11.5 The Supplier shall be under no liability to the Customer in respect of anything which, apart from this provision, may constitute breach of the Contract arising by reason of force majeure, namely circumstances beyond the reasonable control of the Supplier which shall include (but shall not be limited to) acts of God, perils of the sea or air, fire, flood, drought, explosion, sabotage, accident, embargo, strike (of a party’s own or other employees), lockout or other industrial action, riot, civil commotion, including acts of local government and parliamentary authority; shortage of supplies, utilities, equipment, materials, breakdown or shortage of equipment and labour disputes of whatever nature and for whatever cause arising.
11.6 The provisions of the Contracts (Rights of Third Parties) Act 1999 shall not apply. In particular but without limitation any warranties given in the Contract are for the benefit of the Customer, being the original purchaser of the Products, only.
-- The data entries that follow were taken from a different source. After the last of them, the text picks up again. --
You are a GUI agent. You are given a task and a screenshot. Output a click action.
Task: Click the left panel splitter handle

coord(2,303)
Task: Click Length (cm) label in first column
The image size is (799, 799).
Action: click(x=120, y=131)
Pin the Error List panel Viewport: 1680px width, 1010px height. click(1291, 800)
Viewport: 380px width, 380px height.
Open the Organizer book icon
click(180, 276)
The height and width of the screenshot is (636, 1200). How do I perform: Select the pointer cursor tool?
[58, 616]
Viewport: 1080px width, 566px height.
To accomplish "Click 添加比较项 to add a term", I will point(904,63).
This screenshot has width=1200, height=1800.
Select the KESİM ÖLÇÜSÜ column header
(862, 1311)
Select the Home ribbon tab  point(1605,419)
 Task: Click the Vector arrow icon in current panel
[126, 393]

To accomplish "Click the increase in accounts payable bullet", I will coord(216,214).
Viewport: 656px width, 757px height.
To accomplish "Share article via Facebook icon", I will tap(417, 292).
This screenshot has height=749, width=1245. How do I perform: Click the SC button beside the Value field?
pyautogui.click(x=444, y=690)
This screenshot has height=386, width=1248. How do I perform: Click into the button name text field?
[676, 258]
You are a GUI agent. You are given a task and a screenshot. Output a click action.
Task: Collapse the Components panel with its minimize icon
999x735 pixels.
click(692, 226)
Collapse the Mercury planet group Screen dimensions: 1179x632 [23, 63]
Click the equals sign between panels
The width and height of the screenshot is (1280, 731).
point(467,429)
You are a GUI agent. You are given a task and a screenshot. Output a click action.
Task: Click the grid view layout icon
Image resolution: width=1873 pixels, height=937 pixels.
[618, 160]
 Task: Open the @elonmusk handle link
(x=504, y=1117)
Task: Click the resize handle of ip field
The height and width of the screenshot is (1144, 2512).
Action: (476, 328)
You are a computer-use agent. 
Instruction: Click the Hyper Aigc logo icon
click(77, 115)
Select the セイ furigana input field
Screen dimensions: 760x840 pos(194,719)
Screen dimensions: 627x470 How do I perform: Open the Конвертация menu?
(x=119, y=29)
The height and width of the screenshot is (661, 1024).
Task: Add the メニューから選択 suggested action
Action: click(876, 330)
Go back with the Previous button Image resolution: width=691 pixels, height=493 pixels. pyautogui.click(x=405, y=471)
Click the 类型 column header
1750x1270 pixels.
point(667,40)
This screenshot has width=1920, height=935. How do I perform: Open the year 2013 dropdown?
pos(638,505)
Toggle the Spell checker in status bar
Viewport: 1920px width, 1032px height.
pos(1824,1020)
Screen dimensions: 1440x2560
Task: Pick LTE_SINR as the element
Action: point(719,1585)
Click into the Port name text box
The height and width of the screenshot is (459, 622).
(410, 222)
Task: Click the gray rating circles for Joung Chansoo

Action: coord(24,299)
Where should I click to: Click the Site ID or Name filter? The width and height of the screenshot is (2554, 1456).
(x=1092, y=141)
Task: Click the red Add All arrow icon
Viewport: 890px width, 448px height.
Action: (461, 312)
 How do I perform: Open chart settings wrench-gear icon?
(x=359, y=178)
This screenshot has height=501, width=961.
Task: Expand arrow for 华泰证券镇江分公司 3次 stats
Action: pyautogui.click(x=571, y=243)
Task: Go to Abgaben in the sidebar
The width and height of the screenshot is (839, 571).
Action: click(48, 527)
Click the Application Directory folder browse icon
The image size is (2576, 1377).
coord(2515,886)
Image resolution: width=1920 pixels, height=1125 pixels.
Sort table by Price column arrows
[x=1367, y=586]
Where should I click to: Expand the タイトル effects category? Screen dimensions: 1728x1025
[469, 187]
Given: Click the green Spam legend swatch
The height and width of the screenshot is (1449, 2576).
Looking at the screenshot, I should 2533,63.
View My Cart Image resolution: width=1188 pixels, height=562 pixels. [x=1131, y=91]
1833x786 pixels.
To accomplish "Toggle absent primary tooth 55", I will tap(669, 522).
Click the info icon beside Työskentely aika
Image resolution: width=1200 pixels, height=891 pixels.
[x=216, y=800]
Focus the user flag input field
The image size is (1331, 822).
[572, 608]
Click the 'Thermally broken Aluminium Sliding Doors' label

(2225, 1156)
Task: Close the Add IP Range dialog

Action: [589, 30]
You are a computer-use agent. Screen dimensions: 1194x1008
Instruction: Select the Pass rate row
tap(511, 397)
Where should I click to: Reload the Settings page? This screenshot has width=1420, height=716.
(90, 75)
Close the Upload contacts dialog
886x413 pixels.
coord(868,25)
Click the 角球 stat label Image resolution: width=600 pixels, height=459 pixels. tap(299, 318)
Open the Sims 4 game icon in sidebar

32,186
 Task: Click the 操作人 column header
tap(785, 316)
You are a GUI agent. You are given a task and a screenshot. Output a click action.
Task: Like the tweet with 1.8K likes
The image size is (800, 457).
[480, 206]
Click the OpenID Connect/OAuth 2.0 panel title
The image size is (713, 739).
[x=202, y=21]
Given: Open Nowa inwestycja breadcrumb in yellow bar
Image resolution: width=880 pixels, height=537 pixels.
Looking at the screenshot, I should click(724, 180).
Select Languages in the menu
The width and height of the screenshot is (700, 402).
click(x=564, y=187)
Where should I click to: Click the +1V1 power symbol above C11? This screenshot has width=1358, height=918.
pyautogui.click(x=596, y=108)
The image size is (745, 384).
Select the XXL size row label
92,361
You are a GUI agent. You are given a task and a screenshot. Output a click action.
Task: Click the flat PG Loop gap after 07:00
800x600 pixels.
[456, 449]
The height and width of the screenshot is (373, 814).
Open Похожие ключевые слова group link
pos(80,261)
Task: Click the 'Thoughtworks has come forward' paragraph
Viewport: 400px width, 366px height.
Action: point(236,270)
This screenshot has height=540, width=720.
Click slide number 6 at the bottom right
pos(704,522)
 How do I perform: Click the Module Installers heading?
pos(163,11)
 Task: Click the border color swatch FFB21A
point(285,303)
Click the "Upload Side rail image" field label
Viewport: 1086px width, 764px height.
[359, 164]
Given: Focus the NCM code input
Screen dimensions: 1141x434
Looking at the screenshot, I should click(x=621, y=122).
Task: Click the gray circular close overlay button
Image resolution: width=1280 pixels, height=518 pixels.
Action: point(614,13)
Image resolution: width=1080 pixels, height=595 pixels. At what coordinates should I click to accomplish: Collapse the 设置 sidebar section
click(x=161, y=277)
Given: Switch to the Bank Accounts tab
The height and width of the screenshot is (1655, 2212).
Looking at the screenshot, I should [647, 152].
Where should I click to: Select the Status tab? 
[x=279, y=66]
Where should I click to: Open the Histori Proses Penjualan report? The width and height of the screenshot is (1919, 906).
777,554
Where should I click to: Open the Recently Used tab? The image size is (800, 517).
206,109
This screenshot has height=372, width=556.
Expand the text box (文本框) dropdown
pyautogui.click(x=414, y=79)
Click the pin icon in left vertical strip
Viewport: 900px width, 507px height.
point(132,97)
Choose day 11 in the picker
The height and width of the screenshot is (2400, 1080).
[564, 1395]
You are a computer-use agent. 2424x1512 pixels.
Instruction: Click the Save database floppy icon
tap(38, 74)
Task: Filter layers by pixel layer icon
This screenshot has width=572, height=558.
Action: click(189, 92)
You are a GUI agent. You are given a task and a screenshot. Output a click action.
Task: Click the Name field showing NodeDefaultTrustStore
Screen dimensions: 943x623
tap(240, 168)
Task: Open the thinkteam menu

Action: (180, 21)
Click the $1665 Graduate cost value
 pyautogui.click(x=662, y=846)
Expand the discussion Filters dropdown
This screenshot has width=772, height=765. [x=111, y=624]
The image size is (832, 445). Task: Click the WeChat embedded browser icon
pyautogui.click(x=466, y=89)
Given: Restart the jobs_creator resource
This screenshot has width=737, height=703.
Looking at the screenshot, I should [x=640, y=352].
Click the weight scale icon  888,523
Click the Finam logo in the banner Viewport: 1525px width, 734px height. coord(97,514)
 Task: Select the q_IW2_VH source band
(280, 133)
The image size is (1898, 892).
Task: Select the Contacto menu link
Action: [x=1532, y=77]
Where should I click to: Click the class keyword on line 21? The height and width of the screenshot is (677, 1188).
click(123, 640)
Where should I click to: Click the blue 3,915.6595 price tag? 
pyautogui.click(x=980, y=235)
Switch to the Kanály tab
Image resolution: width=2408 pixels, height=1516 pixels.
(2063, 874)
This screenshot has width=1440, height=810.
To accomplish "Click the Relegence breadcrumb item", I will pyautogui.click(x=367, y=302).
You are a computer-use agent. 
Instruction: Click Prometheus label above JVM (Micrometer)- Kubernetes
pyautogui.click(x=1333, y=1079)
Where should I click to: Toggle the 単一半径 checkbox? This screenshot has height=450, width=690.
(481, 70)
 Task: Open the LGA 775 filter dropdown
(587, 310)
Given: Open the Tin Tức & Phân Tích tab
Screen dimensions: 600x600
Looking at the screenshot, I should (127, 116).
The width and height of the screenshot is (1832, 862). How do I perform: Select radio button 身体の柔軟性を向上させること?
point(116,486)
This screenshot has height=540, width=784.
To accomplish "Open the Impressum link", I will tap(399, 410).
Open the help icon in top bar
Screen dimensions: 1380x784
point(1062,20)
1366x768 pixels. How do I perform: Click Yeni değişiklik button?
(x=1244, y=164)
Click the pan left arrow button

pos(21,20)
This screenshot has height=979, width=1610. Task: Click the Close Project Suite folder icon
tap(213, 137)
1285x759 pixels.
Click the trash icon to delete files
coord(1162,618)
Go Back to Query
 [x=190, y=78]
Where the Customer is a re-seller the Customer is responsible for dealing with any warranty or other claims from its customers and shall keep the Supplier fully indemnified in this regard.
11.7 All (and any) liabilities of the Supplier to the Customer under, or arising out of, a Contract (including, but not limited to, liability for breach of contract, negligence and misrepresentation), which may be excluded or limited at law and which have not been excluded or limited by any other provision of these Conditions shall be limited, in aggregate, to the value of the relevant Contract.
11.8 The Customer shall defend the Supplier from any and all claims brought against the Supplier by third parties, and shall indemnify and keep indemnified the Supplier against all damages, liabilities, costs and expenses, (including reasonable lawyers’ fees) incurred or suffered by the Supplier arising out of or in connection with Customer’s possession, use or distribution of the Products.
11.9 The Contract shall be governed and construed in accordance with the laws of England and the parties submit to the non-exclusive jurisdiction of the English courts.